## Lesetext
Was die Flüchtlingspolitik betrifft, bleibt Innensenator Ehrhart Körting (SPD) ein Rätsel. Auf Bundesebene setzte er sich für ein Bleiberecht von langjährig geduldeten Flüchtlingen ein. In Berlin macht er den Hardliner. Zwar gab es bis November dieses Jahres 722 Abschiebungen - 386 weniger als im Vorjahreszeitraum. Andererseits haben nach Angaben der Grünen bislang nur 6,5 Prozent der langjährig geduldeten Flüchtlinge in Berlin eine Aufenthaltserlaubnis erhalten. In Hessen sind es mehr als 40 Prozent. FLEE
"Mit der Abschiebung von Senad hat die Berliner Ausländerbehörde in grober Weise gegen das Kindeswohl verstoßen", kritisierte Jens-Uwe Thomas vom Flüchtlingsrat. "Er ist hier aufgewachsen und mehr Berliner als Kosovo-Albaner." Senad war acht Monate alt, als seine Mutter und seine beiden älteren Geschwister 1991 nach Berlin kamen. Seine Ausbildung kann er im Kosovo nicht beenden, weil er kaum albanisch spricht.

## Aufgabe 1
Entnehmen Sie der Auflistung die Zeilen vom Anfang bis einschließlich der Zeile mit „The width and height of the screenshot is (500, 455).“, und geben Sie diese Zeilen unverändert wieder.

## Rohdaten

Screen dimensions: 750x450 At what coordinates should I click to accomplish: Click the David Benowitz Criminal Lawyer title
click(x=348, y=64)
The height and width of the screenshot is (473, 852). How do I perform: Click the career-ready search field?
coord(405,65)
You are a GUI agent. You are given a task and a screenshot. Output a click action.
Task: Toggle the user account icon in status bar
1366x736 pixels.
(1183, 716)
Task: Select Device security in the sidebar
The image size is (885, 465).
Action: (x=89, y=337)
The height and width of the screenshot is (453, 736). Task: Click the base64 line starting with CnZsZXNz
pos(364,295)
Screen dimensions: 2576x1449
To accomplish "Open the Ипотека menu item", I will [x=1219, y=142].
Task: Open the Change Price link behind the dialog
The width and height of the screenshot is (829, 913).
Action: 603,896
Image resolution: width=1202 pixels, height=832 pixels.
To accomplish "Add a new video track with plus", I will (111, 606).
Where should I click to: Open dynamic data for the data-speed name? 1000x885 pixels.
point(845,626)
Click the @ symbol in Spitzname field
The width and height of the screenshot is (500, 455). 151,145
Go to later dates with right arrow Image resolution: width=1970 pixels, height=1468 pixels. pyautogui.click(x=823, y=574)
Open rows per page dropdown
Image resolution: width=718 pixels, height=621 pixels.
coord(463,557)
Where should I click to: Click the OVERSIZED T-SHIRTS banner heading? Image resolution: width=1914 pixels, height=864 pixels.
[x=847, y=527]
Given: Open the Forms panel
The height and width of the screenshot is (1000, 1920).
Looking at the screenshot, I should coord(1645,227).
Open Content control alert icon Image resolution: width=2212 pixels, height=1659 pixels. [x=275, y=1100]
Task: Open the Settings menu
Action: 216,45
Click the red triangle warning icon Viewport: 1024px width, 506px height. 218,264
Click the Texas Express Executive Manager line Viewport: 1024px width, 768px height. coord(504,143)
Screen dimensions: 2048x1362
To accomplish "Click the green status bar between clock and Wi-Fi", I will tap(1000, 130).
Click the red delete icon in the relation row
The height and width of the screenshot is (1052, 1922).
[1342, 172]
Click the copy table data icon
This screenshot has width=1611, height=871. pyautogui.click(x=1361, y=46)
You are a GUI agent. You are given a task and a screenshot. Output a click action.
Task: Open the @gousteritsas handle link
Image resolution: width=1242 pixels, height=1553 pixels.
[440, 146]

## Aufgabe 2
Führen Sie den Lesetext über die Berliner Flüchtlingspolitik im Anschluss an seinen letzten Satz weiter.

## Erwartete Lösung 1
Screen dimensions: 750x450 At what coordinates should I click to accomplish: Click the David Benowitz Criminal Lawyer title
click(x=348, y=64)
The height and width of the screenshot is (473, 852). How do I perform: Click the career-ready search field?
coord(405,65)
You are a GUI agent. You are given a task and a screenshot. Output a click action.
Task: Toggle the user account icon in status bar
1366x736 pixels.
(1183, 716)
Task: Select Device security in the sidebar
The image size is (885, 465).
Action: (x=89, y=337)
The height and width of the screenshot is (453, 736). Task: Click the base64 line starting with CnZsZXNz
pos(364,295)
Screen dimensions: 2576x1449
To accomplish "Open the Ипотека menu item", I will [x=1219, y=142].
Task: Open the Change Price link behind the dialog
The width and height of the screenshot is (829, 913).
Action: 603,896
Image resolution: width=1202 pixels, height=832 pixels.
To accomplish "Add a new video track with plus", I will (111, 606).
Where should I click to: Open dynamic data for the data-speed name? 1000x885 pixels.
point(845,626)
Click the @ symbol in Spitzname field
The width and height of the screenshot is (500, 455). 151,145

## Erwartete Lösung 2
Thomas verwies auf die UN-Kinderrechtskonvention, die Deutschland am 20. November 1989 unterzeichnet hatte. Damals verpflichteten sich die Vertragsstaaten, "dem Wohl des Kindes unbedingten Vorrang einzuräumen". Die Bundesregierung legte bei der Ratifizierung des Vertragswerk drei Jahre später jedoch den Vorbehalt ein, dass Flüchtlinge ab einem Alter von 16 Jahren wie Erwachsene behandelt werden und damit auch abgeschoben werden können.
Nach Ansicht des Flüchtlingsrats ist dieser Vorbehalt allerdings rechtswidrig; er verstoße gegen das Diskriminierungsverbot. Unabhängig von der eingeschränkten Anwendung der UN-Kinderrechtskonvention hätten sich SPD und Linkspartei in der Koalitionsvereinbarung aber auch ausdrücklich für die Einhaltung der UN-Kinderrechtskonvention ausgesprochen. Auf Bundesebene hatte sich Innensenator Ehrhart Körting (SPD) in den vergangenen Jahren auch von seiner flüchtlingsfreundlichen Seite gezeigt. Er sprach sich für ein Bleiberecht von langjährig geduldeten Flüchtlingen aus. Die Bleiberechtsregelung trat Ende 2006 bundesweit in Kraft.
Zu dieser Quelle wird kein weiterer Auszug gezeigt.